SEPULTURA

SEPULTURA juntam a EVAN SEINFELD, dos BIOHAZARD, em «Slave New World» [vídeo]

O baixista/vocalista dos BIOHAZARD juntou-se aos SEPULTURA para revisitar uma das canções mais politicamente carregadas dos 90s — e a despedida da banda brasileira ganhou ainda um pouco mais de peso.

A sala Reverb, em Reading, Pensilvânia, não é o maior recinto do mundo. Mas na noite de 13 de Maio, foi palco de um daqueles momentos que os presentes não esquecerão tão cedo. No meio do alinhamento da que poderá ser a última digressão norte-americana dos SEPULTURA, Evan Seinfeld — o vocalista e baixista dos BIOHAZARD — subiu ao palco para interpretar ao lado da banda brasileira «Slave New World», um dos temas mais contundentes e politicamente carregados do metal alternativo dos anos 90.

O momento não foi improvisado. Seinfeld é co-autor da letra de «Slave New World», originalmente lançada no álbum «Chaos A.D.», em 1994 — disco que marcou uma viragem decisiva no percurso dos SEPULTURA, aproximando-os de sonoridades mais próximas do groove que, à época, representava uma ruptura clara com a ortodoxia thrash. A colaboração entre as duas bandas tem raízes profundas, e vê-la revitalizada em palco, neste contexto de despedida, confere à cena uma dimensão quase simbólica.

Não estranhamente, os BIOHAZARD integram o alinhamento de suporte desta digressão, denominada Celebrating Life Through Death, que arrancou a 29 de Abril em Montclair, Nova Jérsia. O cartaz conta ainda com os thrashers californianos EXODUS e os nova-iorquinos TRIBAL GAZE — uma selecção que não deixa margem para dúvidas quanto à intenção dos SEPULTURA: encerrar a carreira com dignidade, rodeados de pares que partilharam trincheiras sonoras ao longo de décadas.

A digressão de despedida dos SEPULTURA teve o seu início oficial a 1 de Março de 2024, com um concerto esgotado na Arena Hall de Belo Horizonte, no Brasil — cidade que os viu nascer e que os recebeu com a intensidade de quem sabe estar a assistir ao fim de uma era.
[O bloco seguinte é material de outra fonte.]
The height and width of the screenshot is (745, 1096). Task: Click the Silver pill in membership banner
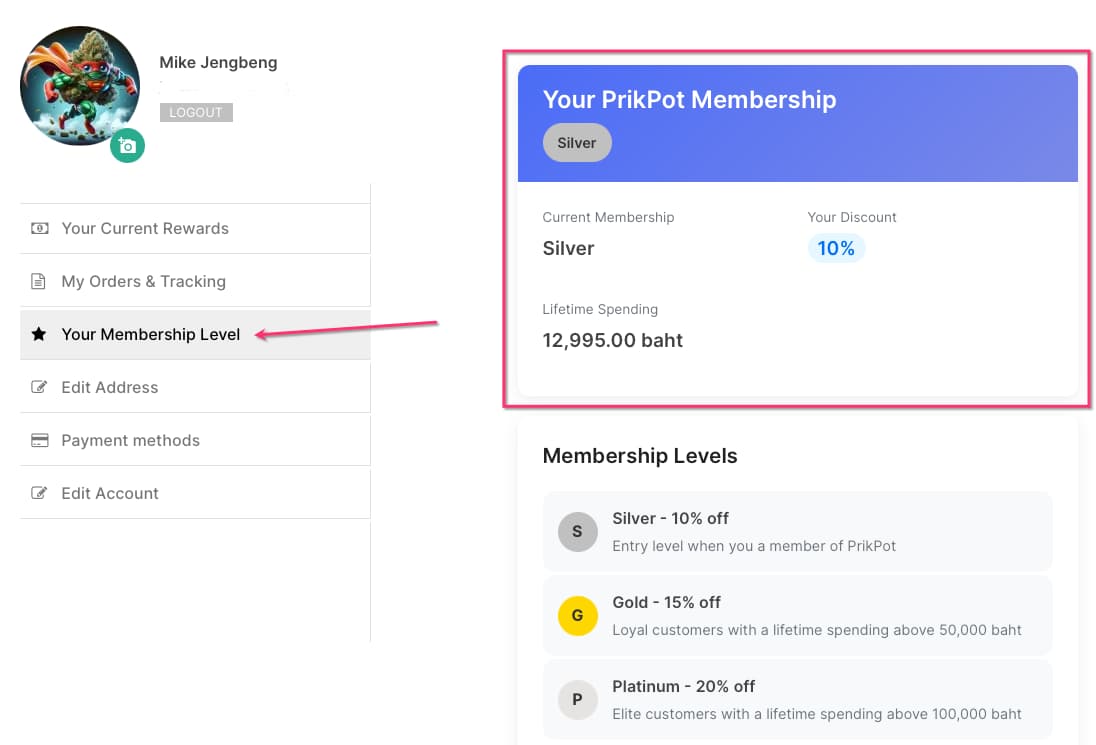tap(577, 143)
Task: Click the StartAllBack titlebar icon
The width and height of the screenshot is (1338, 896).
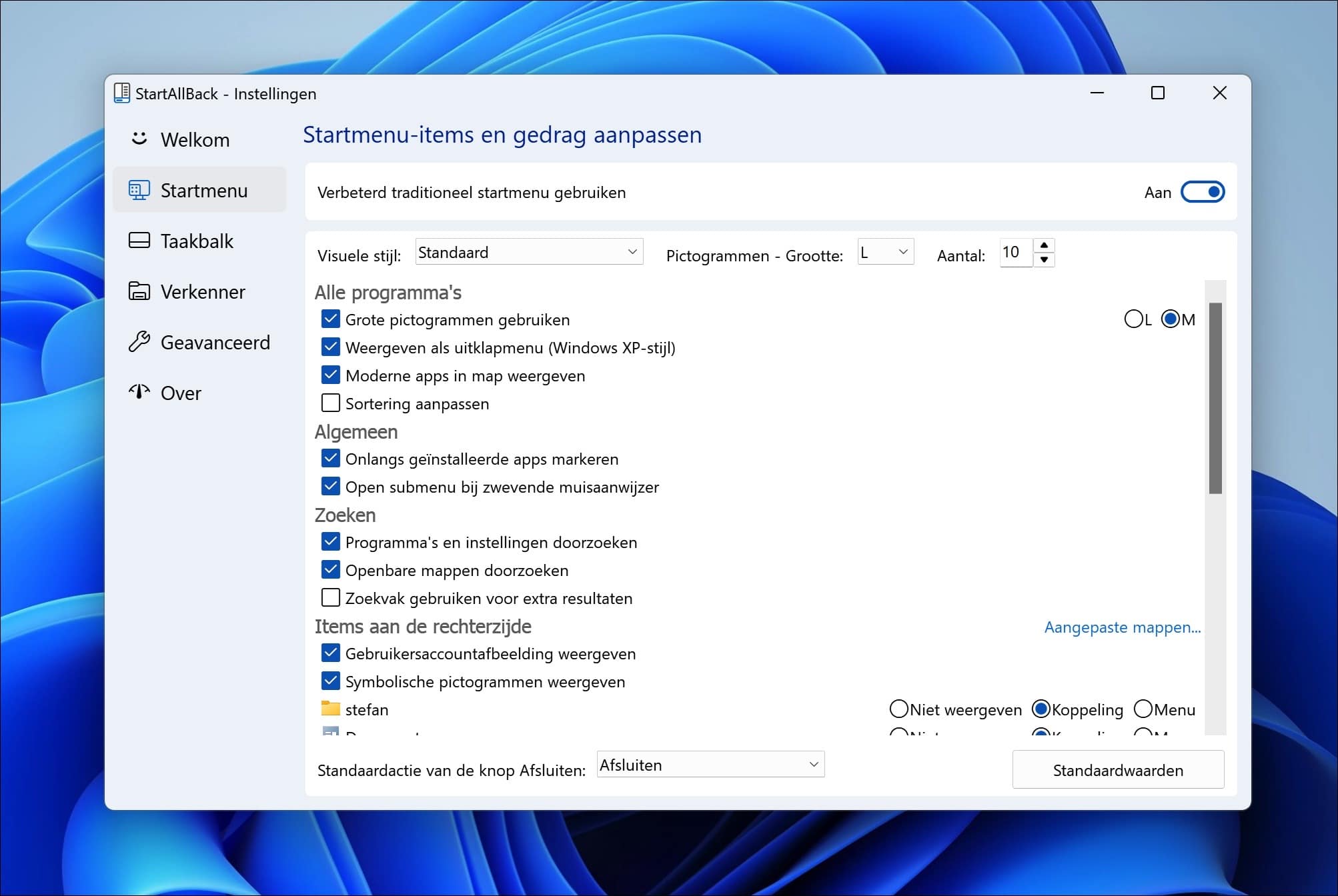Action: click(x=121, y=93)
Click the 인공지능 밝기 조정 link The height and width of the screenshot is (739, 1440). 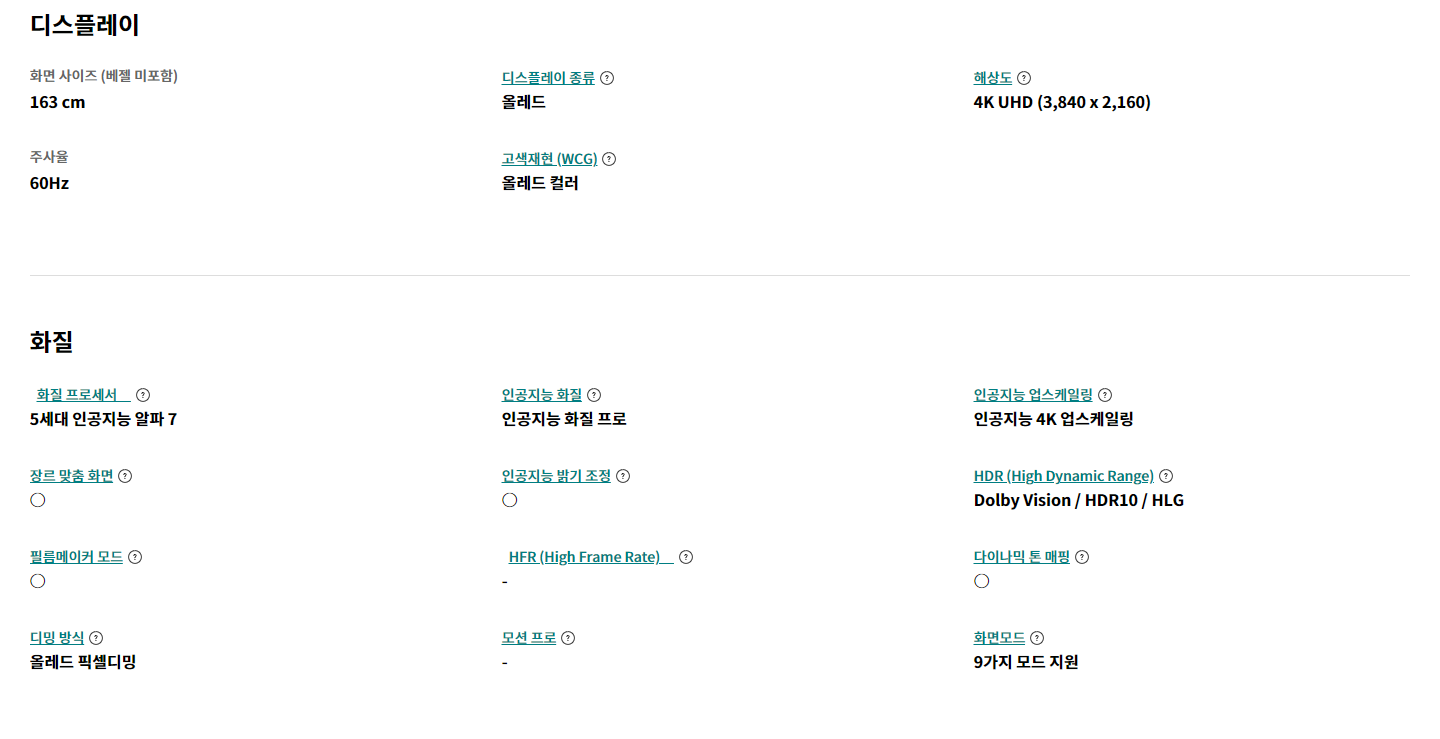coord(556,476)
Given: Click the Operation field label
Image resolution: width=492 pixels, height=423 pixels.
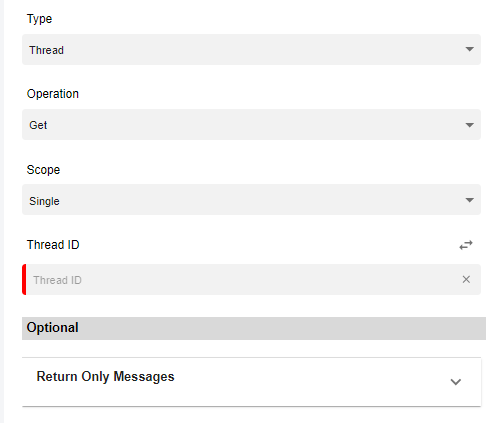Looking at the screenshot, I should coord(53,94).
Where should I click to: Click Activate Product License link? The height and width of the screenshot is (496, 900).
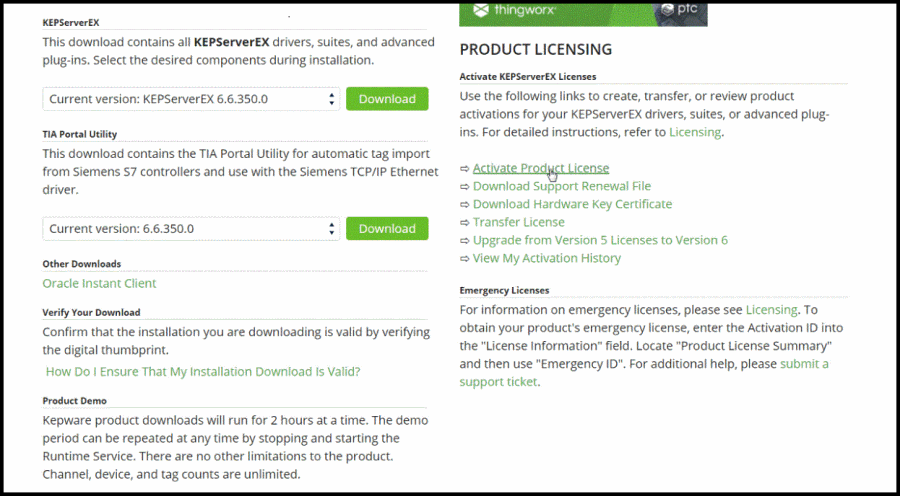pyautogui.click(x=540, y=168)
Nessa noite estreou-se também Greyson Nekrutman na bateria, músico que antes integrou os SUICIDAL TENDENCIES e que assumiu o lugar com uma solidez que rapidamente silenciou eventuais cepticismos.

Mas os SEPULTURA não se limitam a percorrer palcos em modo de nostalgia gerida. Em Abril, lançaram um novo EP, intitulado «The Cloud Of Unknowing», editado pela Nuclear Blast Records — um disco que demonstra que a banda não abdicou da criação até ao fim. Do trabalho já tinham avançado dois singles: «The Place» e «Beyond The Dream», sendo que este último conta com a participação de Sérgio Britto e Tony Bellotto, dos brasileiros TITÃS, numa colaboração que evidencia o diálogo permanente entre os SEPULTURA e a cena rock do seu país de origem.
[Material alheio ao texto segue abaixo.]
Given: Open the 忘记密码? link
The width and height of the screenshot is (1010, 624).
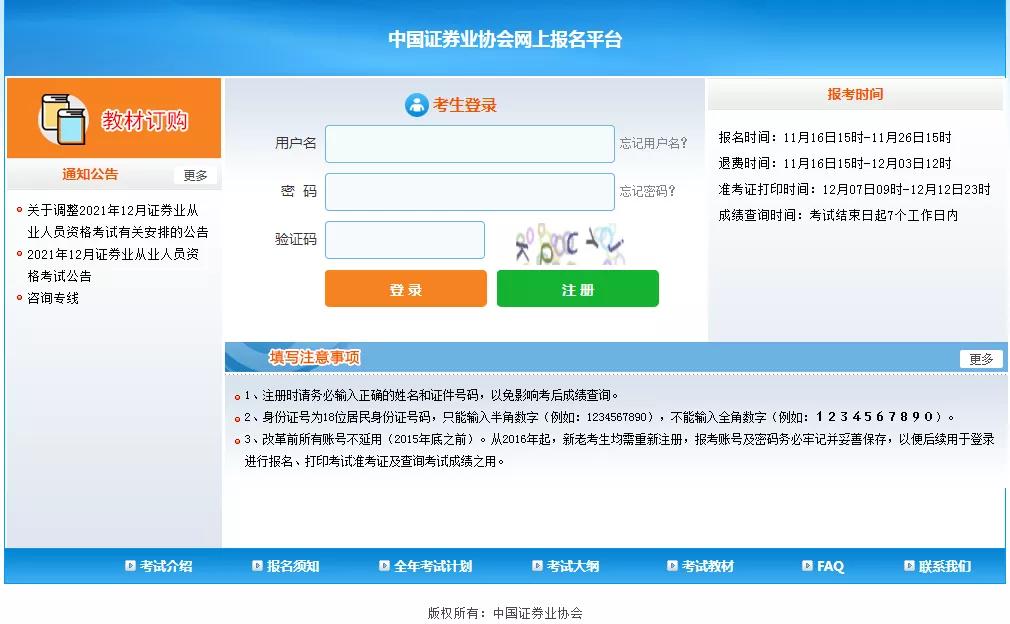Looking at the screenshot, I should 649,191.
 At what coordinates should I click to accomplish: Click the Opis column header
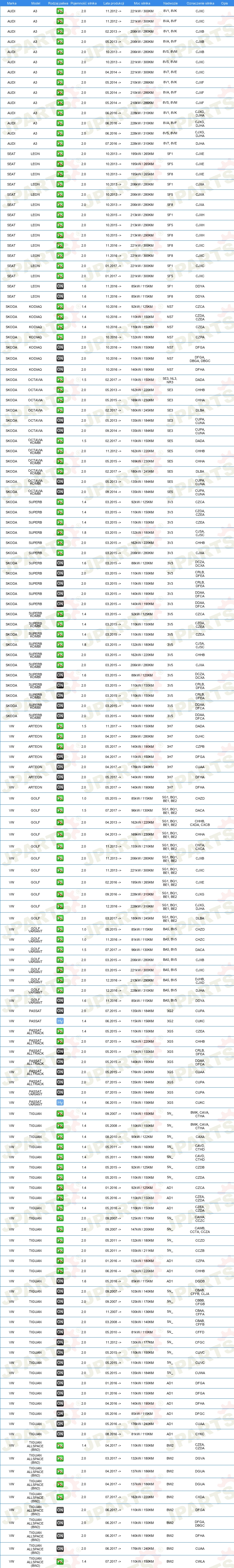pyautogui.click(x=225, y=3)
Há ainda outro projecto em curso que merece atenção. A banda gravou material ao vivo em 40 cidades distintas, com o objectivo de reunir esses registos num álbum que, segundo os próprios SEPULTURA, vai ser uma “uma compilação monumental dos nossos melhores e mais enérgicos momentos em palco“. Claro que o resultado promete ser um documento histórico de uma das carreiras mais influentes da história do metal internacional.
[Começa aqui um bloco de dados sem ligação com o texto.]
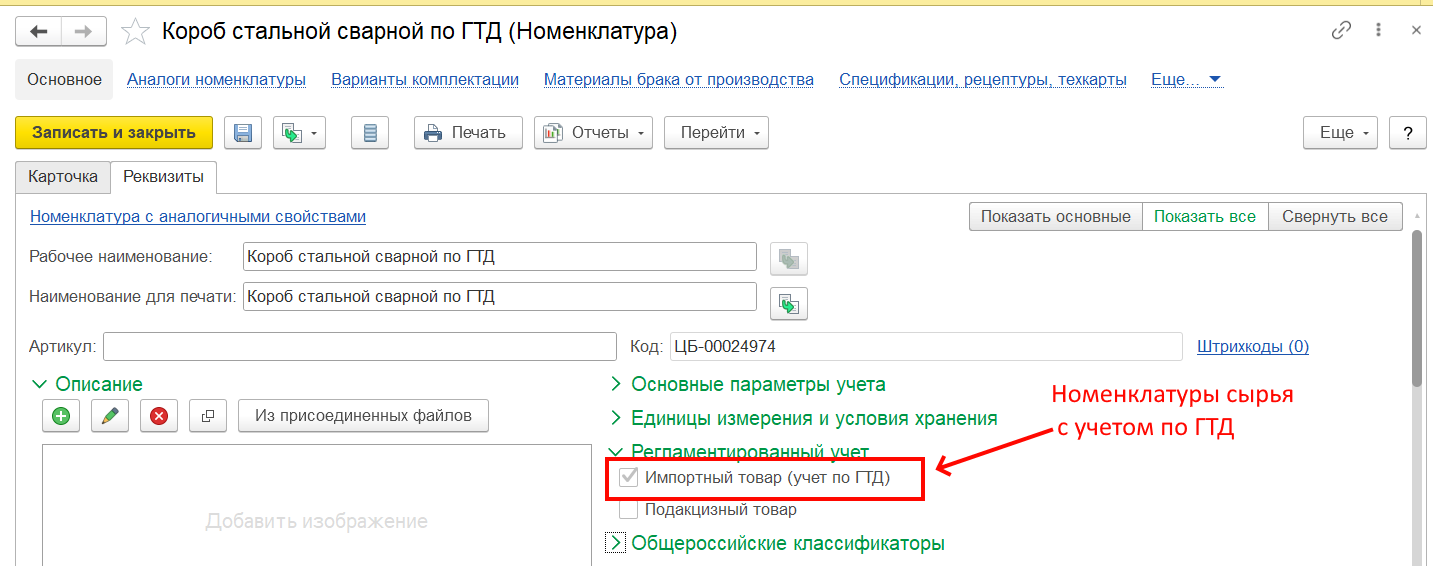Click Записать и закрыть button
Viewport: 1433px width, 566px height.
(x=114, y=132)
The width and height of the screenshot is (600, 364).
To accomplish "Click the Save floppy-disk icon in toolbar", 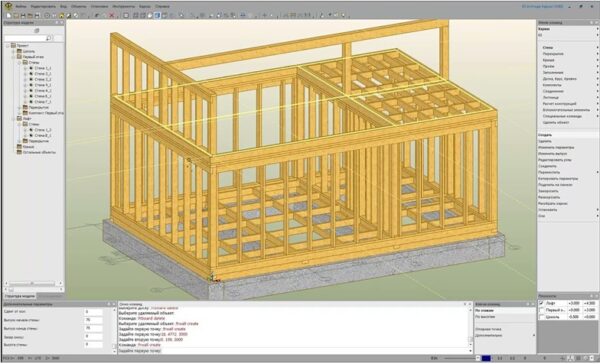I will click(x=23, y=15).
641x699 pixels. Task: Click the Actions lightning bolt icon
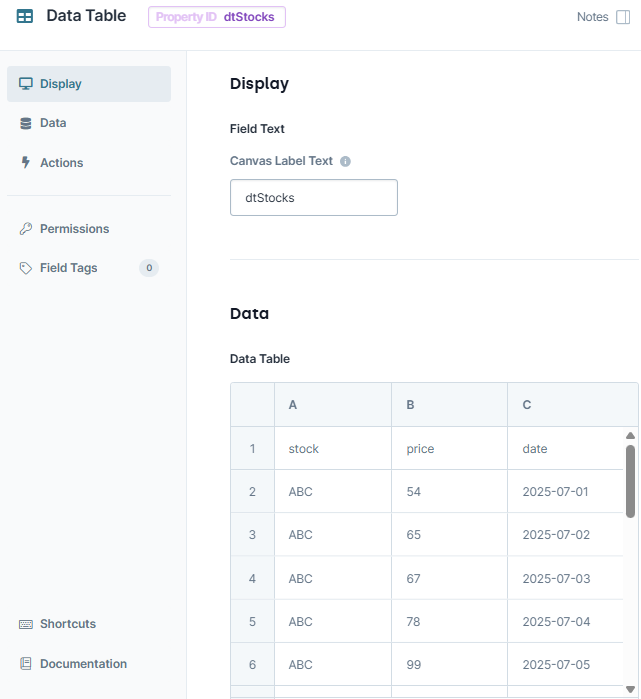pyautogui.click(x=26, y=163)
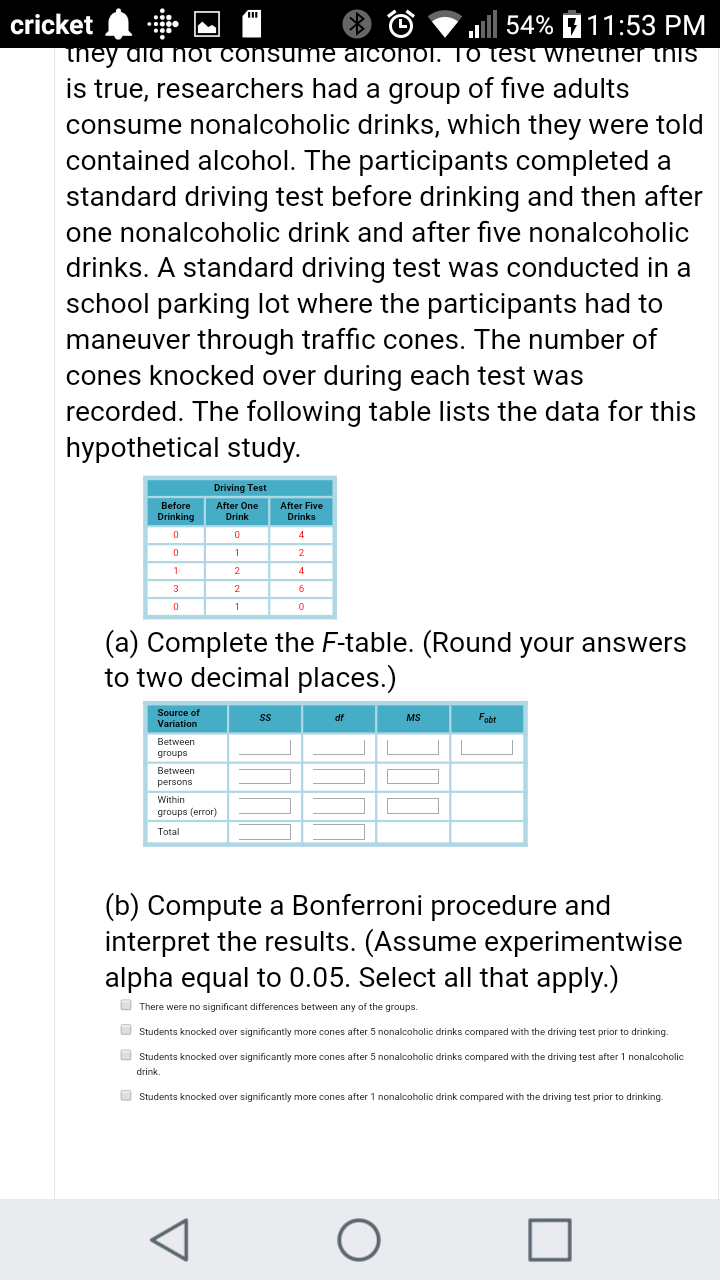Click the Between persons SS input field

(x=264, y=776)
Para uma banda que atravessou décadas de turbulência interna — incluindo a saída controversa de Max Cavalera em 1996, seguida décadas depois pela do seu irmão Igor — chegar a este ponto com coesão artística e um arquivo vivo em construção é, em si mesmo, uma declaração. Esta noite em Reading foi mais um capítulo da narrativa: intensa, carregada de história, e com Evan Seinfeld a lembrar ao público que algumas alianças resistem ao tempo.